Arthur’s mother, Mary Ellen, was born in Liverpool and died 2nd December, 1919, aged 53. At the funeral the Rector of Flint (Reverend Canon Nicholas) officiated at the house and conducted the service in St Catherine’s Church and at the graveside in the Northop Road Cemetery. In addition to the family, representatives of the Foresters, the Conservative Club, and many other prominent townspeople, attended the funeral.
Jack and Mary Ellen’s youngest child, Samuel, died on 9th October, 1923 aged 20. He was an apprenticed fitter at the United Alkali Company’s works at Flint and was afterwards transferred to Weston Point to complete his apprenticeship. He was of a studious nature, and regularly attended the evening technical classes. He was a popular playing member of the Helsby Football Club, and was a promising footballer. He came home on Friday, 5th October complaining of pains in his head and died four days later. He was a member of the Flint Castle Lodge of Oddfellows, and also a member of the Flint Conservative Club, and the flags of the latter institute were hoisted half-mast out of respect. The funeral took place on Saturday the 13th in the presence of a large gathering of relatives and friends, and he was buried with his mother.
Arthur’s father Jack was born in Hanley, Staffordshire and died on 2nd March 1932, aged 66, at his home, 72, Earl Street, and was buried with his wife and son Samuel.
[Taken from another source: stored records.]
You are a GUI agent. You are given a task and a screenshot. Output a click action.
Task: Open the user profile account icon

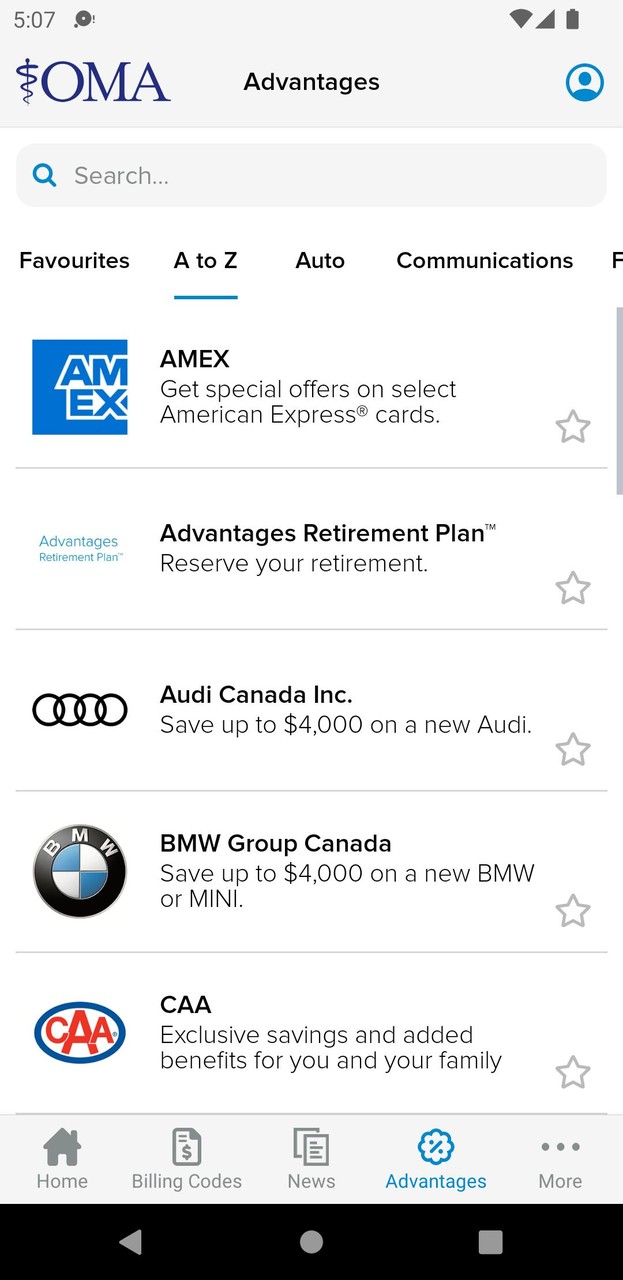584,82
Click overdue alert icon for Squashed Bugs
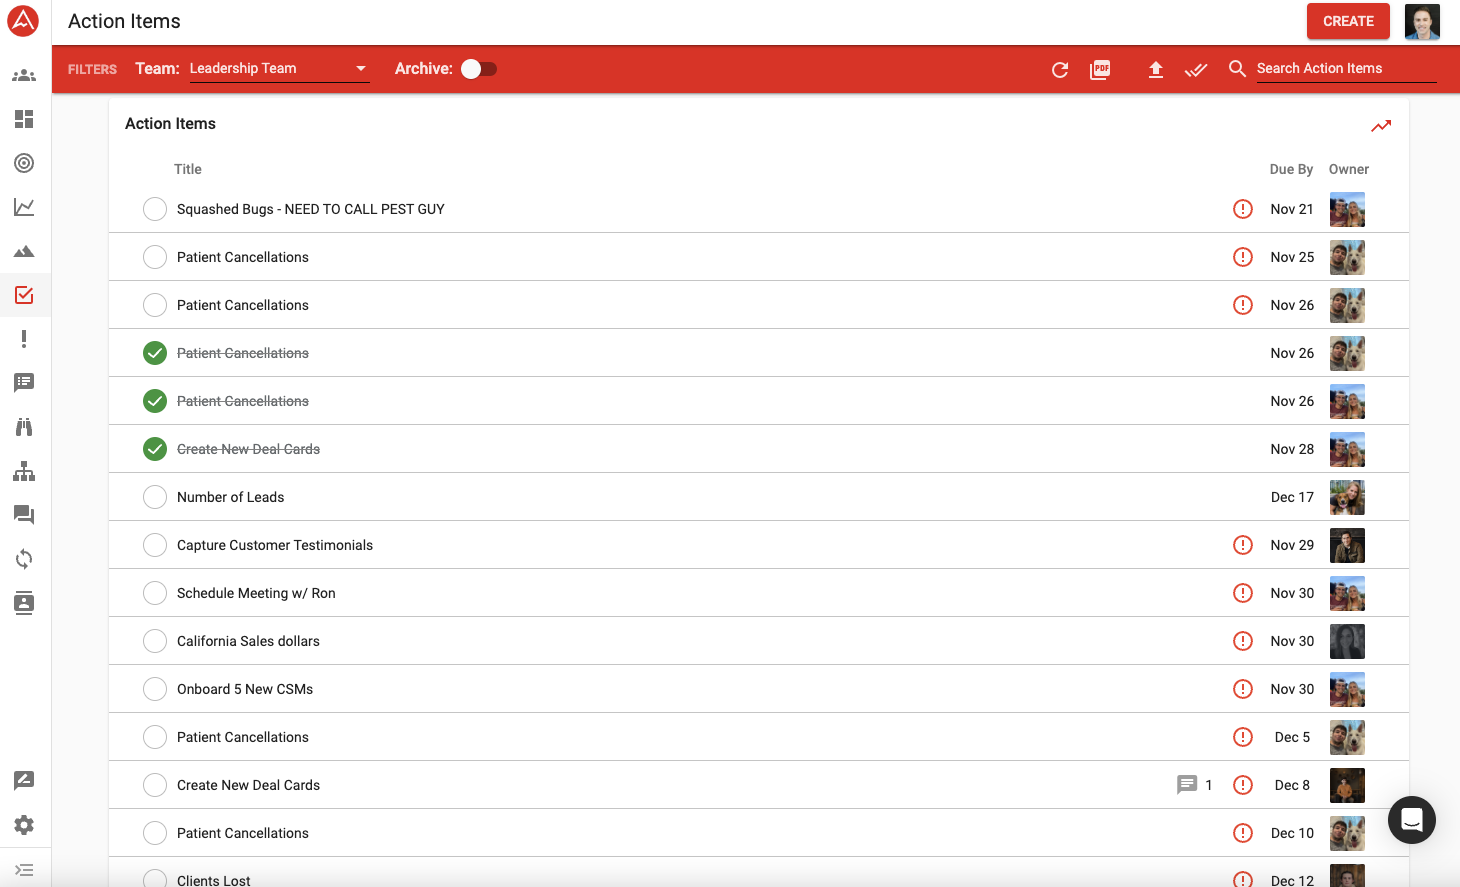The height and width of the screenshot is (887, 1460). click(1243, 209)
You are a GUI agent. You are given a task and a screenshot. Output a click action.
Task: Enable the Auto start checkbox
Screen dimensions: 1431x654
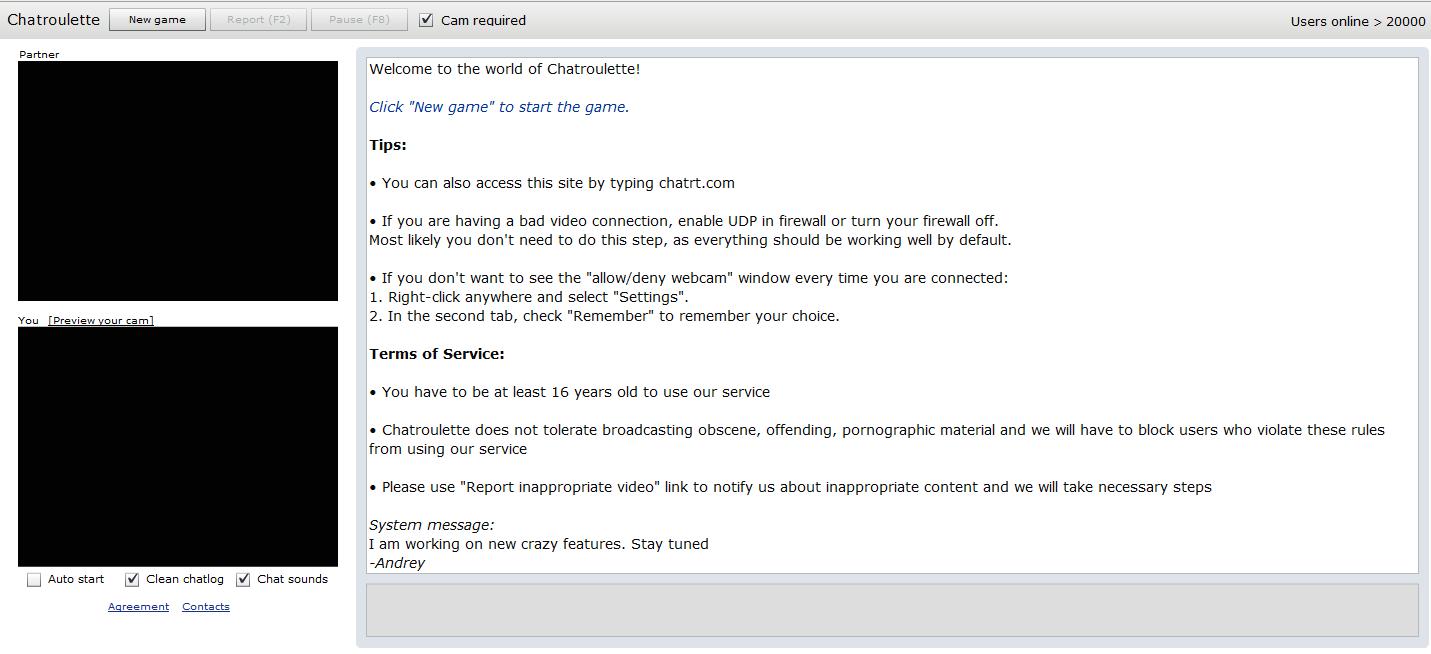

Mr Ellis was educated at Flint Church School, after which he entered the employment of Messrs Muspratt Brothers and Huntley at their Chemical Works at Flint, and when the works were taken over by the United Alkali Company he was employed by them as the chief shipping clerk, continuing in that post until the works closed down. Then he entered the service of Messrs Courtaulds and for many years was a gatekeeper at the Castle Works. He was a prominent member of the Flint Conservative Club, where he served on the committee, and when he died the flag at the club was flown at half-mast as a token of respect. He was a great lover of all sport, and in his younger days he was a well-known cricketer playing for Flint and the Flintshire County teams. In the old days of the Flint Town Football Club – in the 1890s – he was a member of the committee at a time when his brother, Mr E A Ellis, then played at right half for the town team. He was also a great bowling enthusiast and a good player, being a valuable member of the Flint Conservative Club Bowling team. In 1927, he won the Ashton Cup for bowling, the competition taking place at Prestatyn. His eldest son, Mr Jack Ellis, Rhos, was a right full back for Tranmere Rovers and Wrexham, and later a member of the Wrexham Rural District Council, chairman of the Rhos Branch of the British Legion, and chairman of the Rhos Charitable Association. His second son, Mr R T Ellis, was with the Castner-Kellner Imperial Chemical Industries, and his third son, Mr Albert Ellis, was employed by Messrs Courtaulds at their Castle Works. Mr Ellis was a member of the Ancient Order of Foresters for 50 years, and a member of St Mary’s Parish Church, Flint where, at one time, he was a sidesman there.